DIRECTIONS FOR THIS TASK:
Reproduce, exactly and in full, the lines from the one with "Where should I click to: Select" through the one with "Given: Click the" in the data below; drop pictures.

PROVIDED INFORMATION:
■ ■ ■
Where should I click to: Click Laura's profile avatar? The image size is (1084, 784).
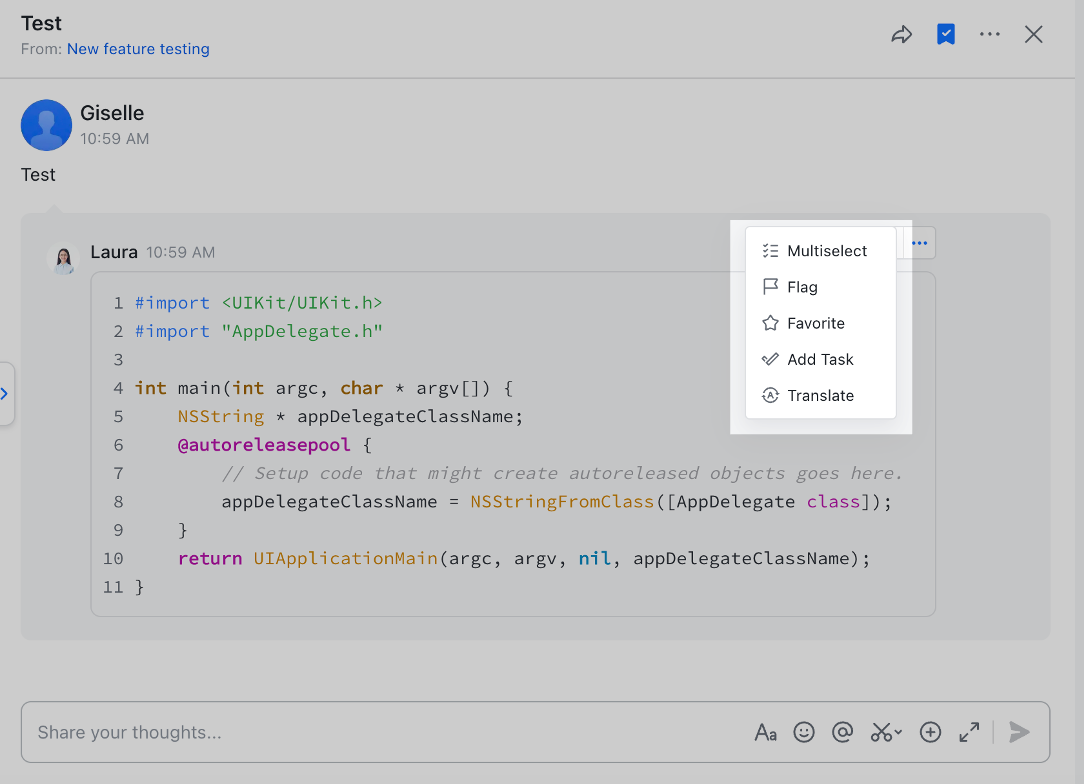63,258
■ ■ ■
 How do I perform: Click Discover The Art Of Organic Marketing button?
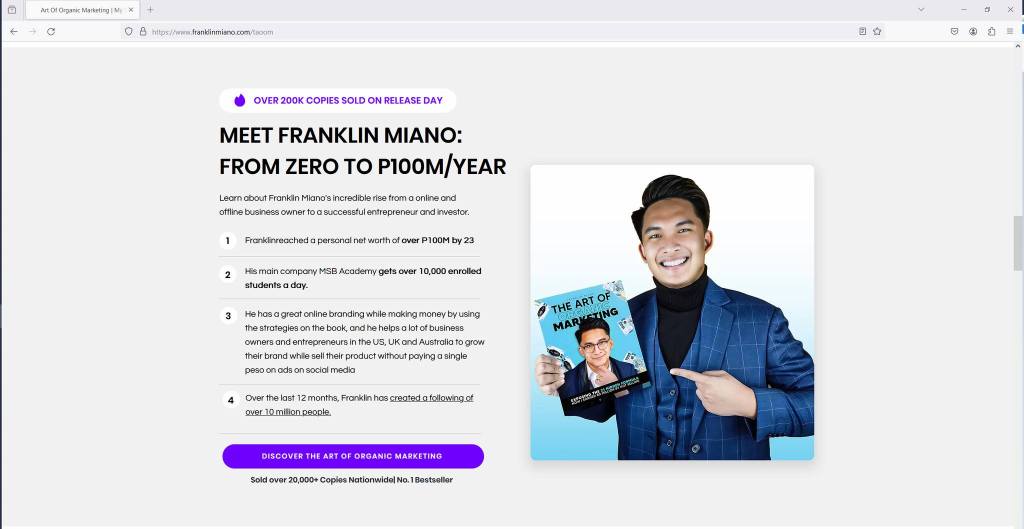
■ ■ ■
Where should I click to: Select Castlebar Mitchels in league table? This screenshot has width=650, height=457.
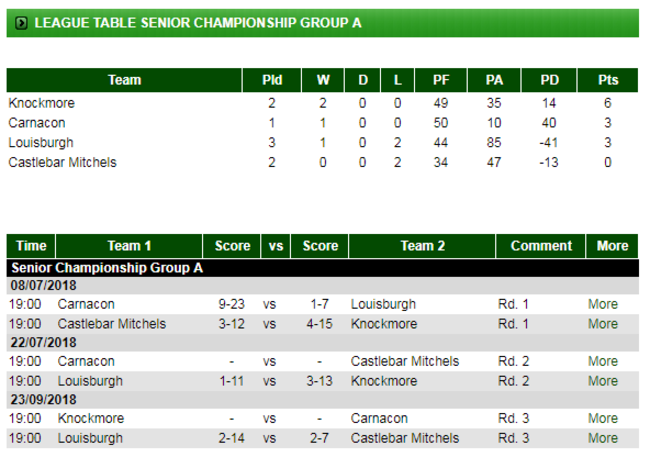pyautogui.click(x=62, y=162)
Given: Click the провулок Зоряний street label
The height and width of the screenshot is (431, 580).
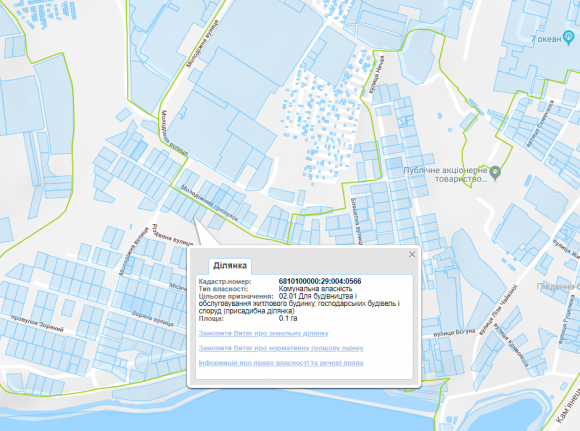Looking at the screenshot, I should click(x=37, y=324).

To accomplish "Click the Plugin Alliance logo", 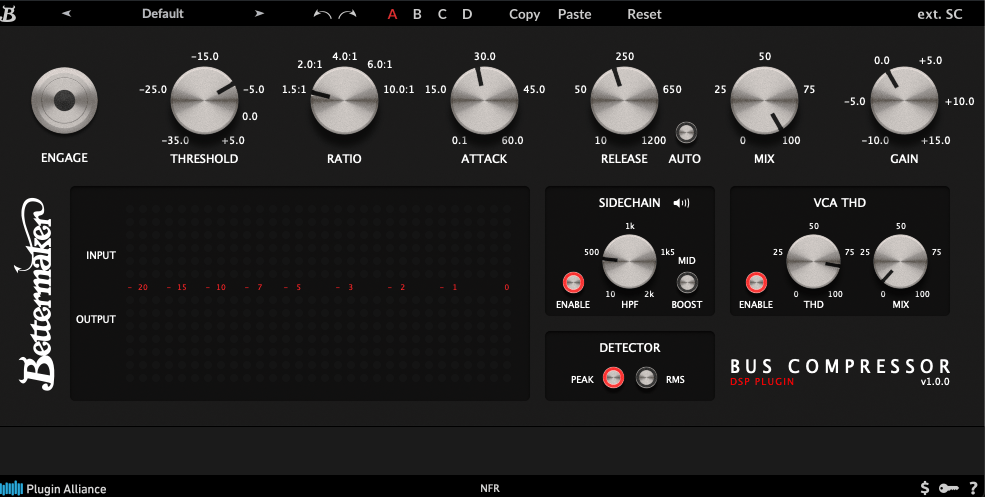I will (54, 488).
■ ■ ■
RESPONSE TO THE TASK:
Where should I click to: Select Castlebar Mitchels in league table? This screenshot has width=650, height=457.
pyautogui.click(x=62, y=162)
Given: Click the провулок Зоряний street label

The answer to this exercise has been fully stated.